Put simply, the idea of insulation begins with the loading of the heat onto a surface "before" you can measure the heat transfer through a material as it passes through, which is the "R" measurement. Why wait until you "load" the heat to have to use thickness to help "slow down" this transfer of heat through and into the facility? If you successfully blocked the "initial heat load", this would reduce the "amount of heat available for transfer" and therefore reduce the amount of heat to conduct, and that would reduce what is available for convection. For any architect, to block the loading of heat onto the envelope of a building is more ideal that having to waste space on the interior to allow for thickness to try and slow down this load and transfer.
The SUPER THERM that was mentioned in the article has been in use for over 20 years and has been tested through ASTM procedures as well as tested by Asian standards, and has 120 million sq.ft. of tested roofing in Japan. Their standard is to test and monitor a building before it is coated to check the unaffected heat loads and ambient temperatures, then to retest after it is coated to see the change. Not only is this done after coating, but is retested 10 years later to check to see if it is still performing as advertised. SUPER THERM was retested after 15 years on roofing and found to have only lost 8 percentage points, down from 92% of solar reflectance when newly applied to 84% after weathering for 15 years. Of course, the roof was dirty and weathered, but the particular ceramics chosen for this product are not dependent on reflectivity. The continuous blocking of the "heat load" is the key to continued performance. If a coating is specifically designed to reflect solar radiation, then it would fail after only a year or more in the climate conditions and weather effects because it is no longer white.

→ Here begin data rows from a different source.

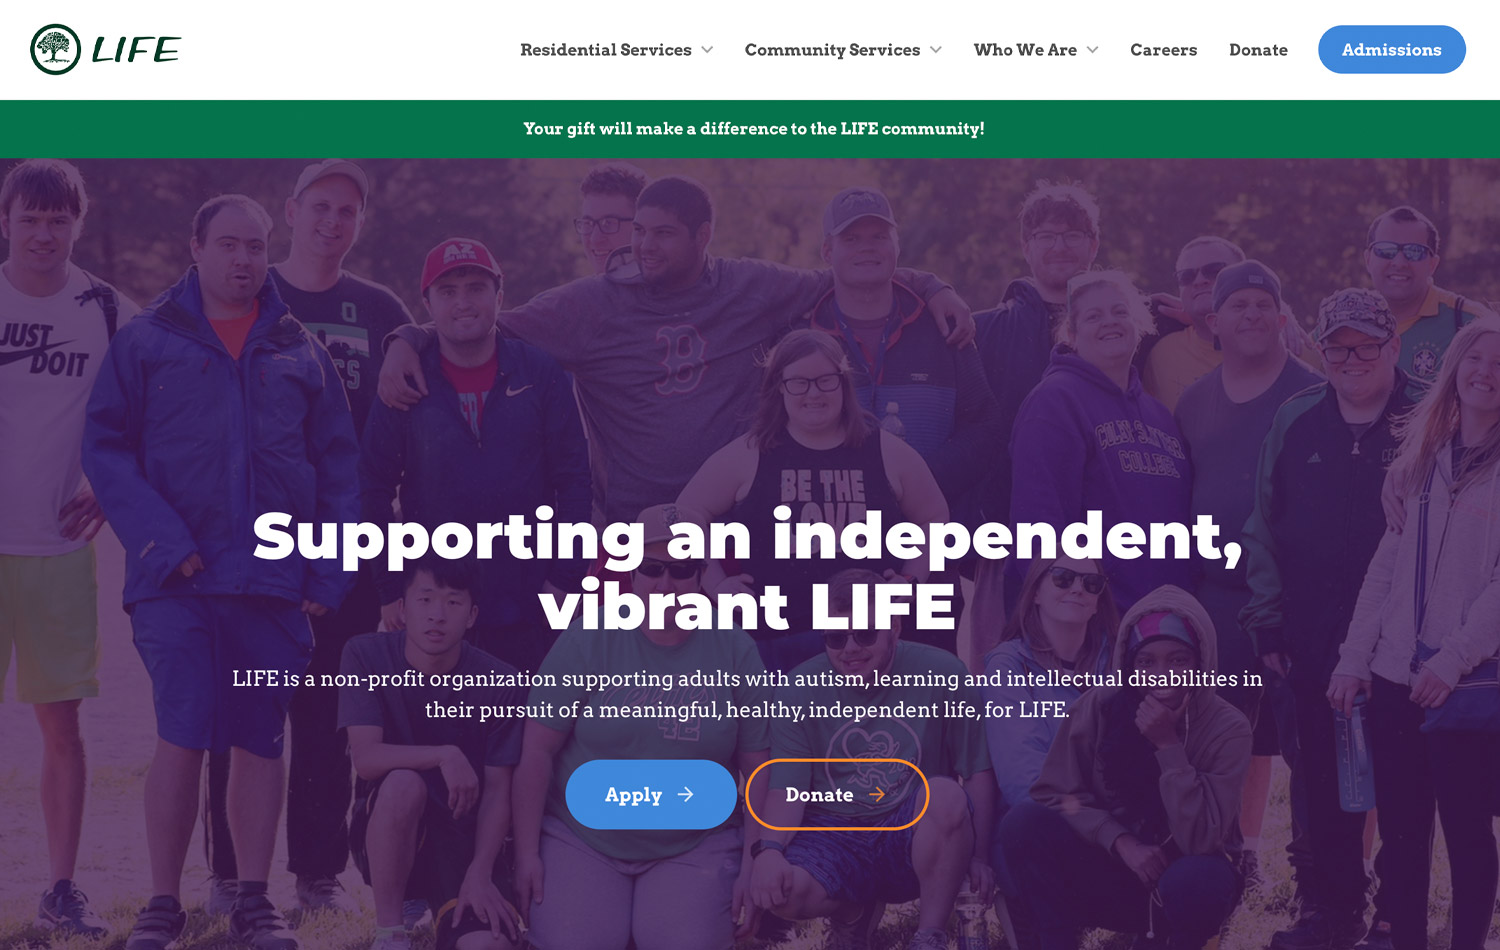Click the outlined Donate hero button
This screenshot has width=1500, height=950.
837,794
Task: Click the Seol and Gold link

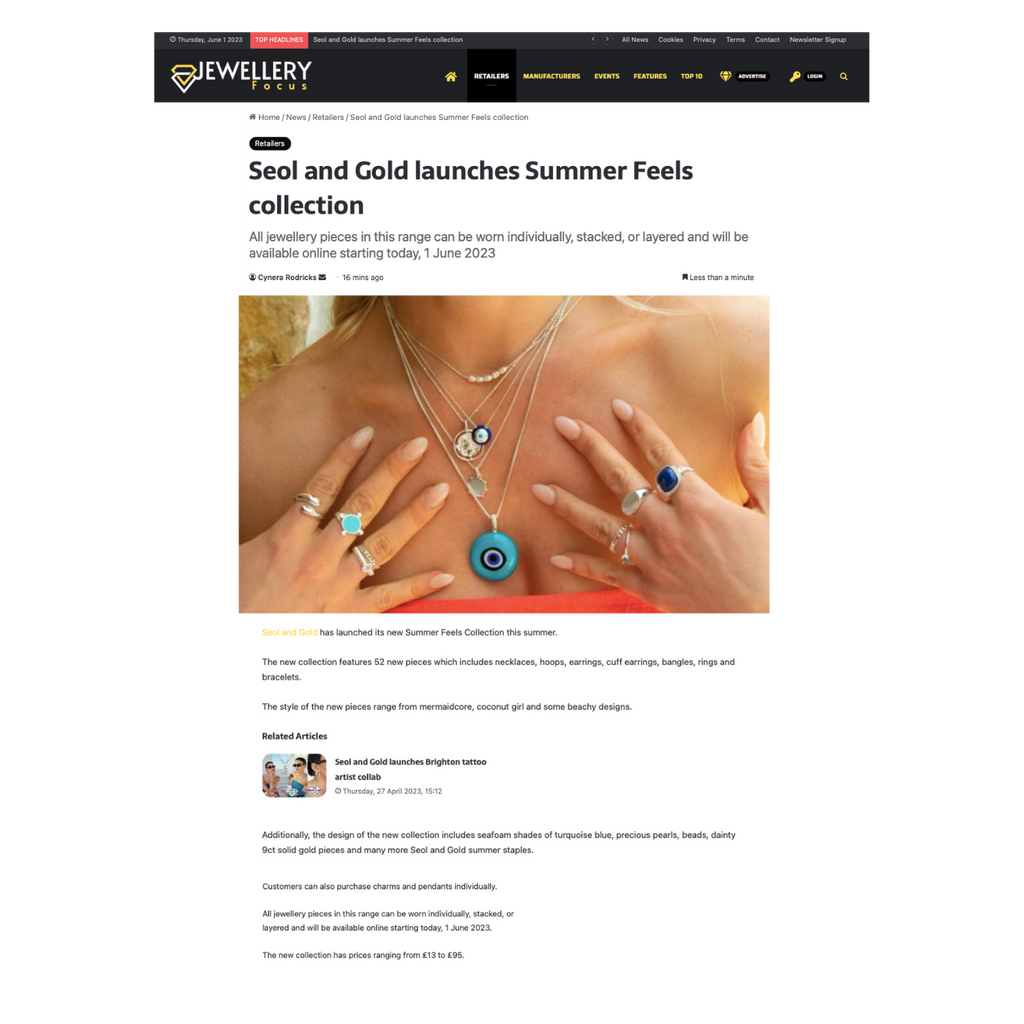Action: (x=289, y=632)
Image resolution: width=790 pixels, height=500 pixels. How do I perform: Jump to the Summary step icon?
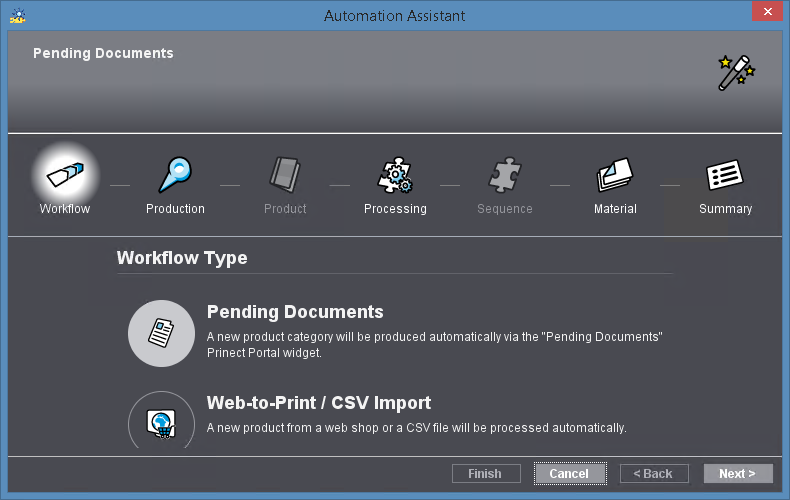click(x=725, y=176)
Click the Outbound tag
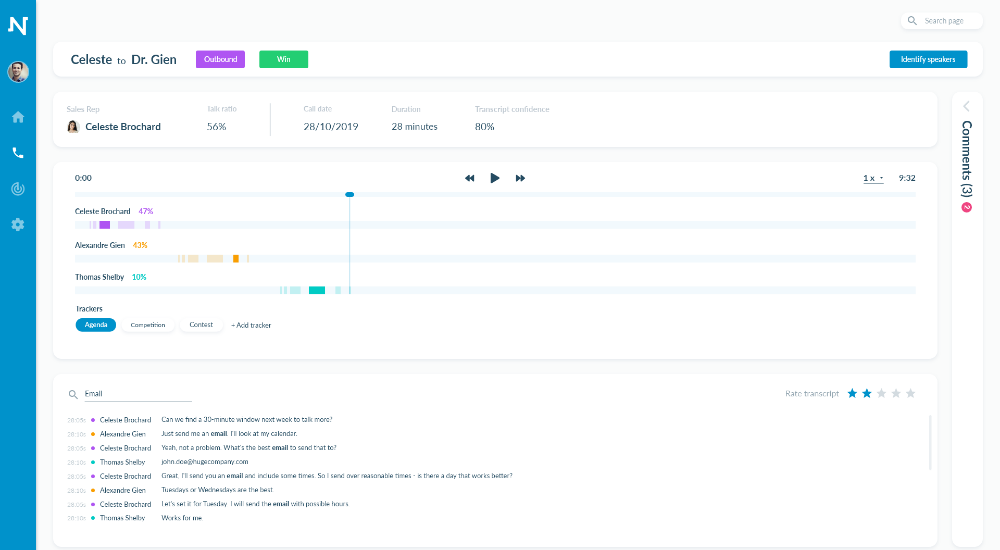This screenshot has height=550, width=1000. click(220, 59)
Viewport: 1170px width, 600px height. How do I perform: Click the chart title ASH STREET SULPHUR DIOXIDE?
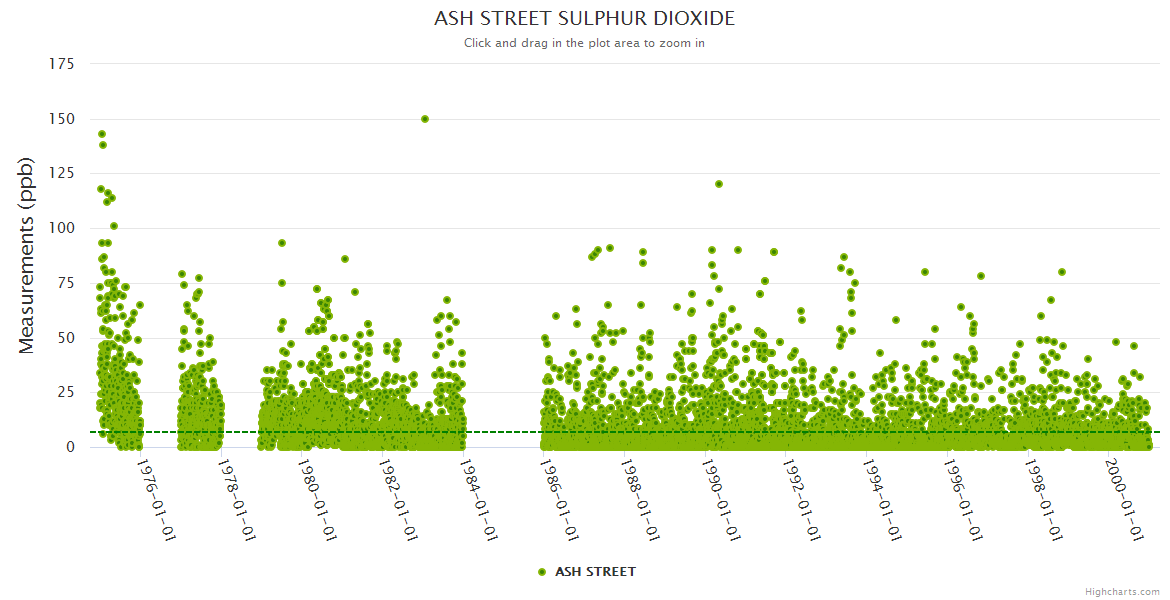584,19
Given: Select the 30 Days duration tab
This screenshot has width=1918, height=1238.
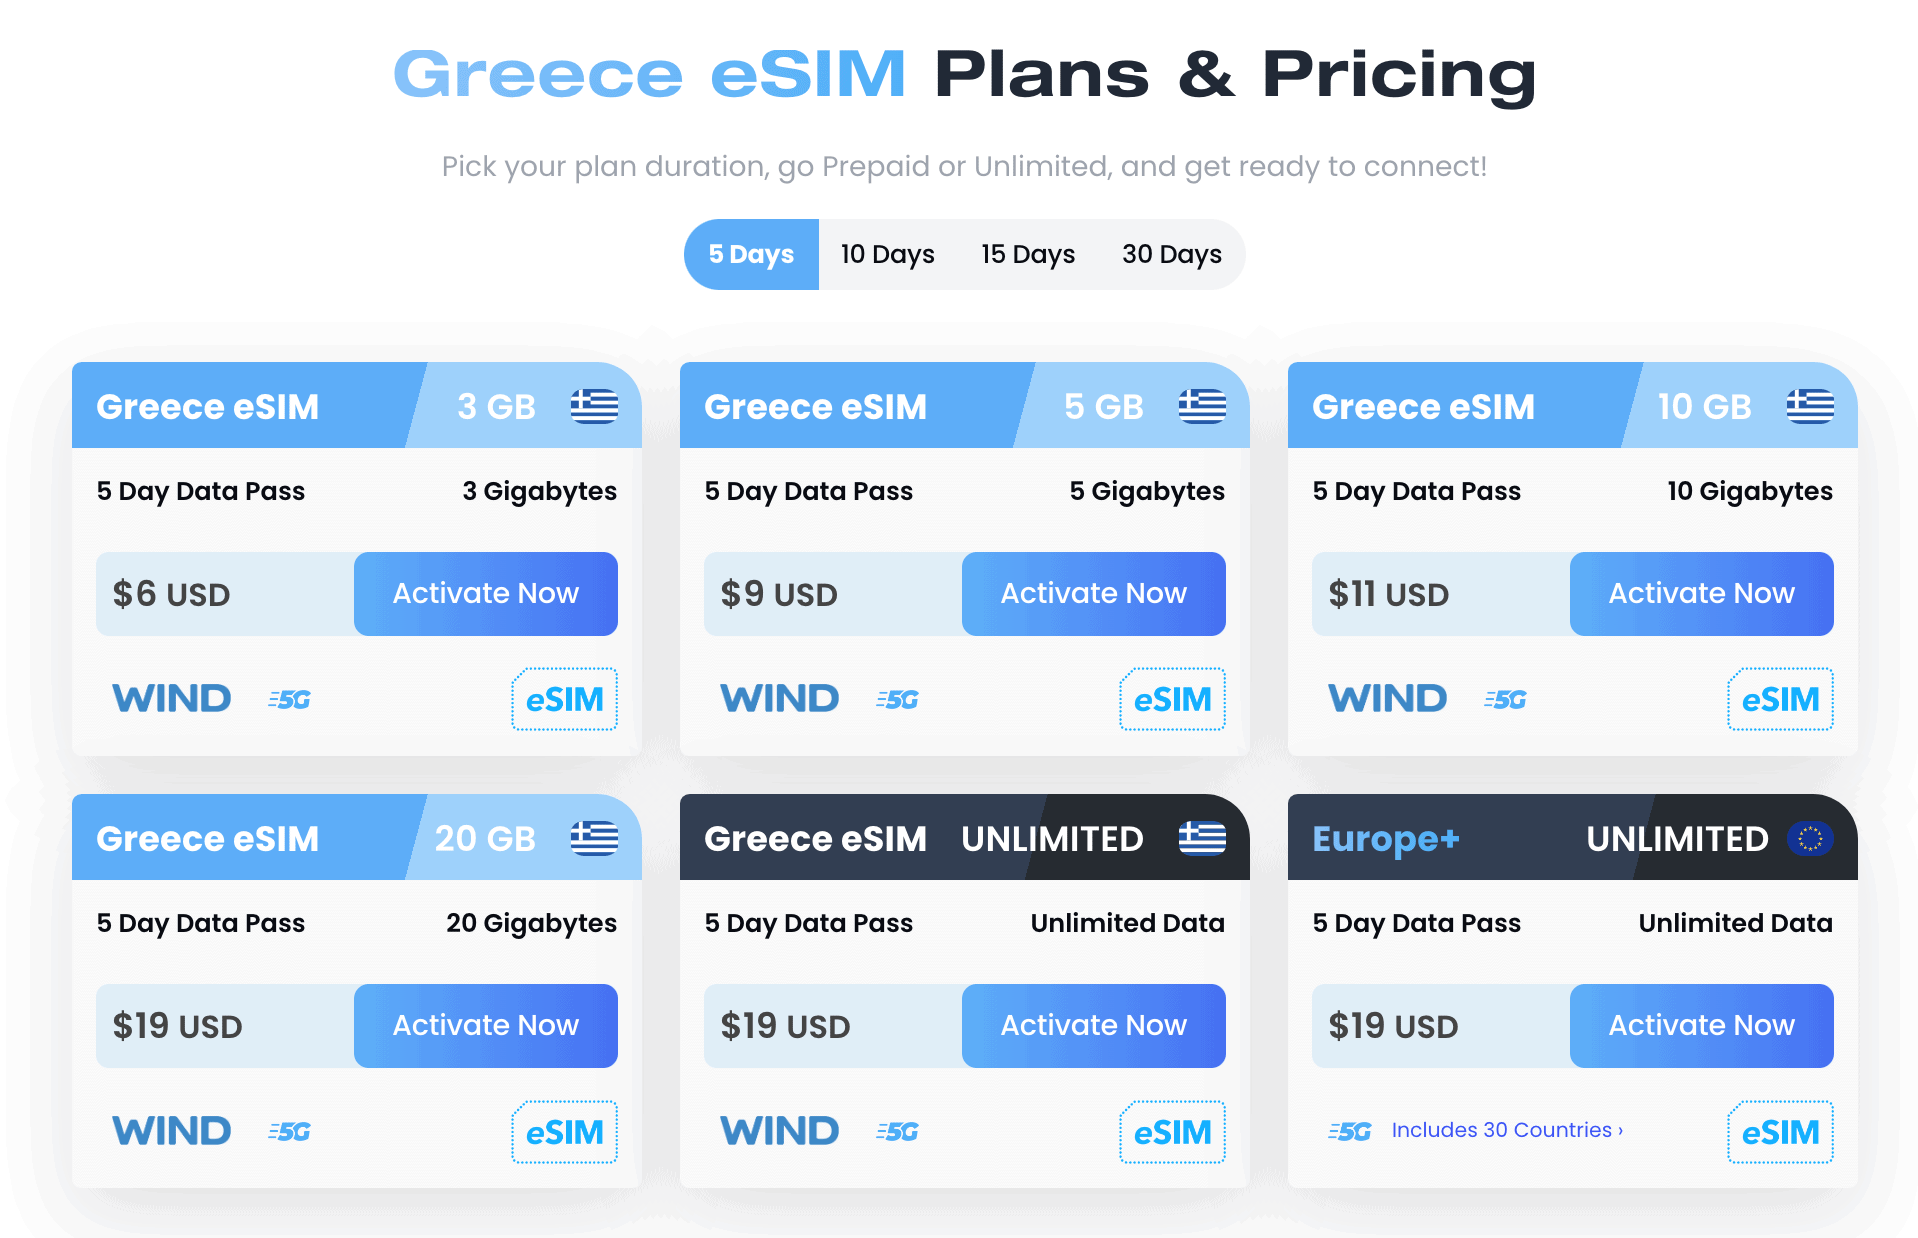Looking at the screenshot, I should click(x=1171, y=254).
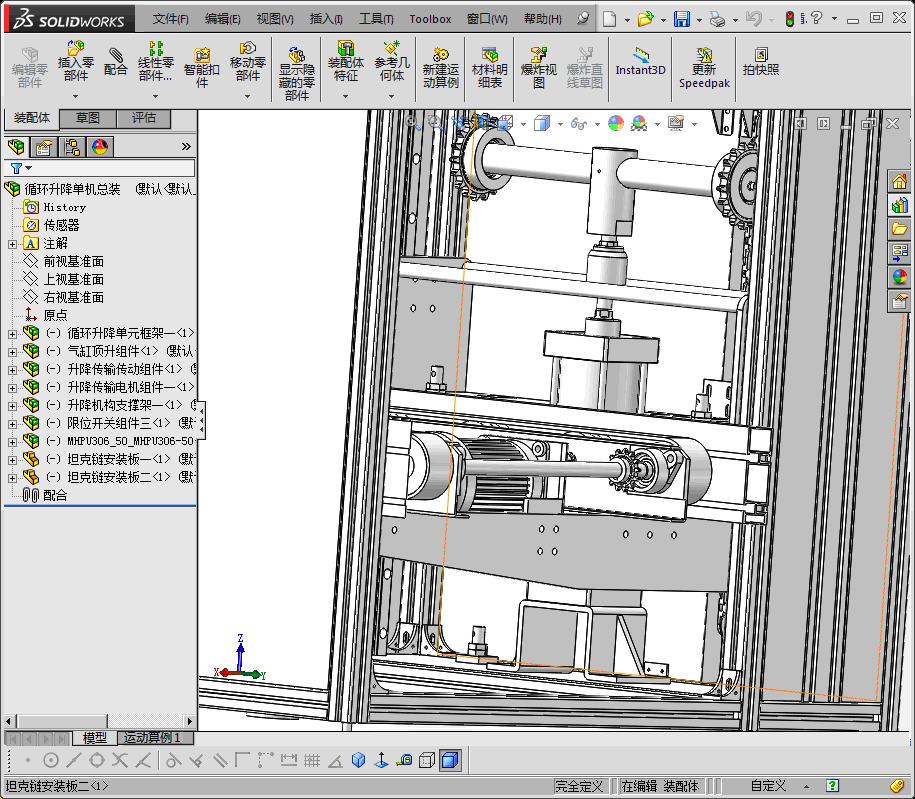Open the 智能扣件 (Smart Fasteners) tool
This screenshot has width=915, height=799.
coord(201,58)
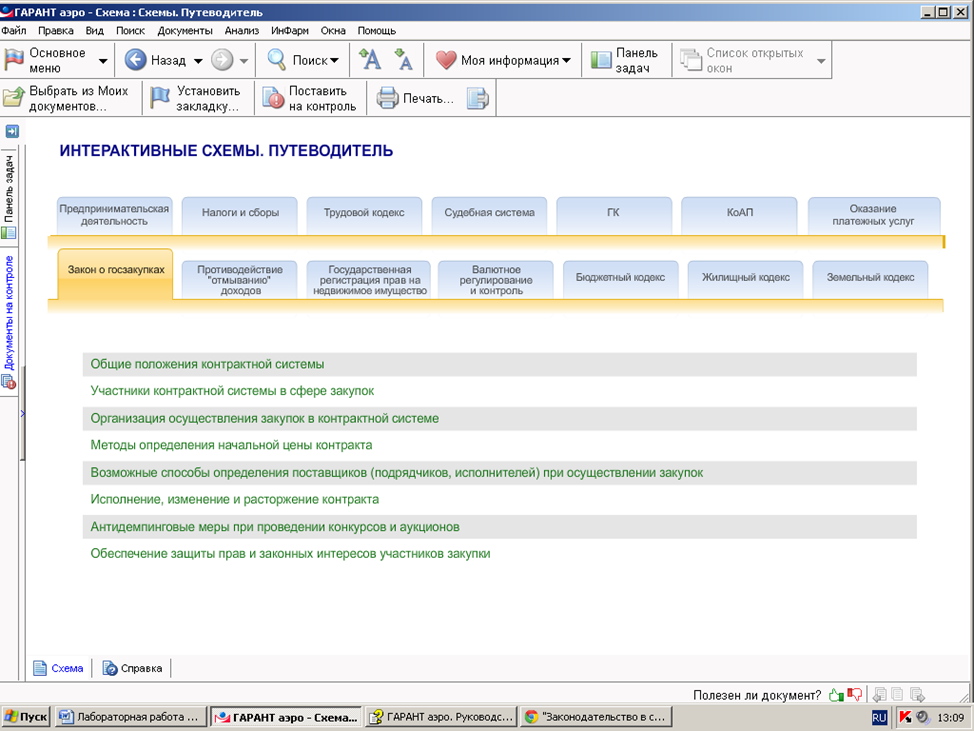The height and width of the screenshot is (731, 974).
Task: Click the green thumbs up icon
Action: pos(836,695)
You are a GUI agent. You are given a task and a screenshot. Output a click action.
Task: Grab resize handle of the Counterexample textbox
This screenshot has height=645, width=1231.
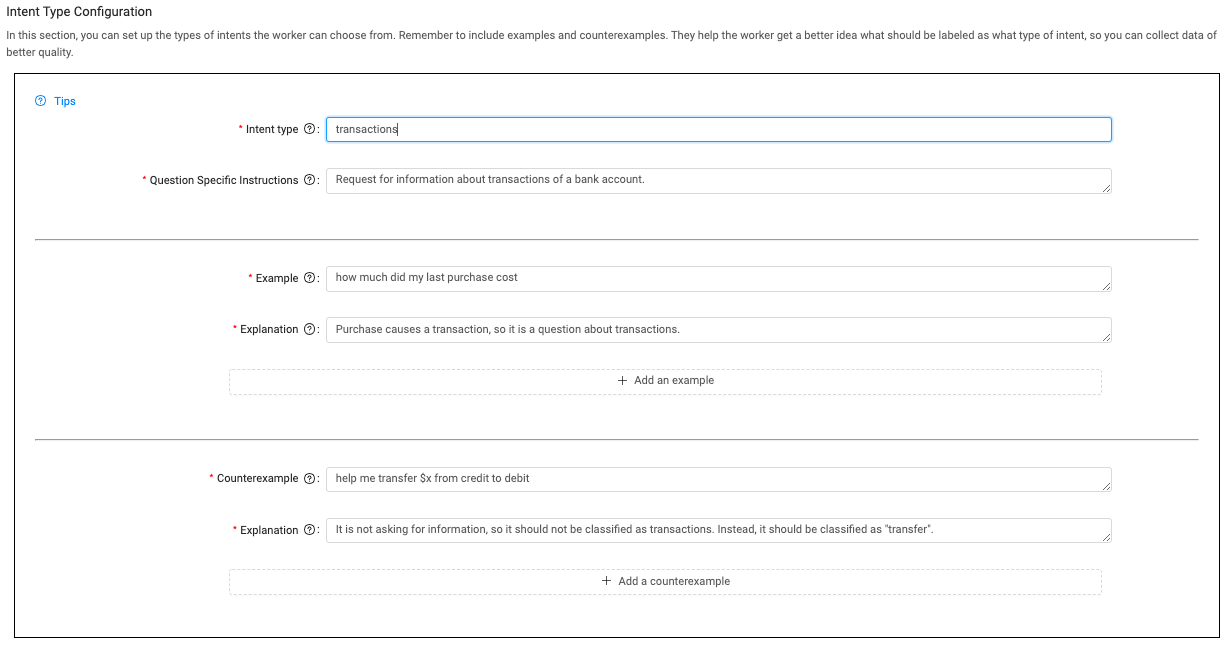click(1106, 486)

There has been a tremendous amount of research in the selection of ceramic compounds used in SUPER THERM, expanding over 21 years and over 3500 compounds studied to date. Four compounds were chosen for their specific ability to block specific radiation waves in specific vibrations to prevent the "initial loading of heat" onto the surface. Again, without the loading of the initial heat, there is no real need for thick materials that were designed to absorb and slow the migration of this heat through a substrate.
New technology, as always, requires open minds to see the results and make judgement. As stated by several in the article, "they want it to work" because it gives additional ways to save energy. This is one of the most efficient ways to save energy because it prevents the loading of the heat that causes all the problems.
A couple of last comments concerning the "R" rating and sound reduction. The "R" value was designed specifically for the materials that absorb and transfer heat at a minimum of one inch thickness. It cannot be used to show performance of coatings. SUPER THERM performs all its' functions at 10 dry mils. The new technology prevents the loading of heat and, therefore, is more concerned with blocking the load, not the absorption. So the use of an actual R value is nonsense. As a way to show the value and to appeal to the understanding with everyone, the "R equivalent" term is used to give someone an idea of the insulation ability. Until such time that everyone understands BTU load, watt load per sq.ft. per hour and how this relates to insulation the "equivalent" term is used, but must be based on scientific testing.
Sound can be dampened by the ceramics because the specific compounds used in SUPER THERM do not vibrate, nor have the density to vibrate which changes the energy to heat when coming in contact with a structure. After it was found that SUPER THERM blocked sound in the industry, we did the standard ASTM test procedures to find a 50% frequency block of the 1500-5000 range through walls. This is purely due to the density effect at the standard 10 mil dry thickness.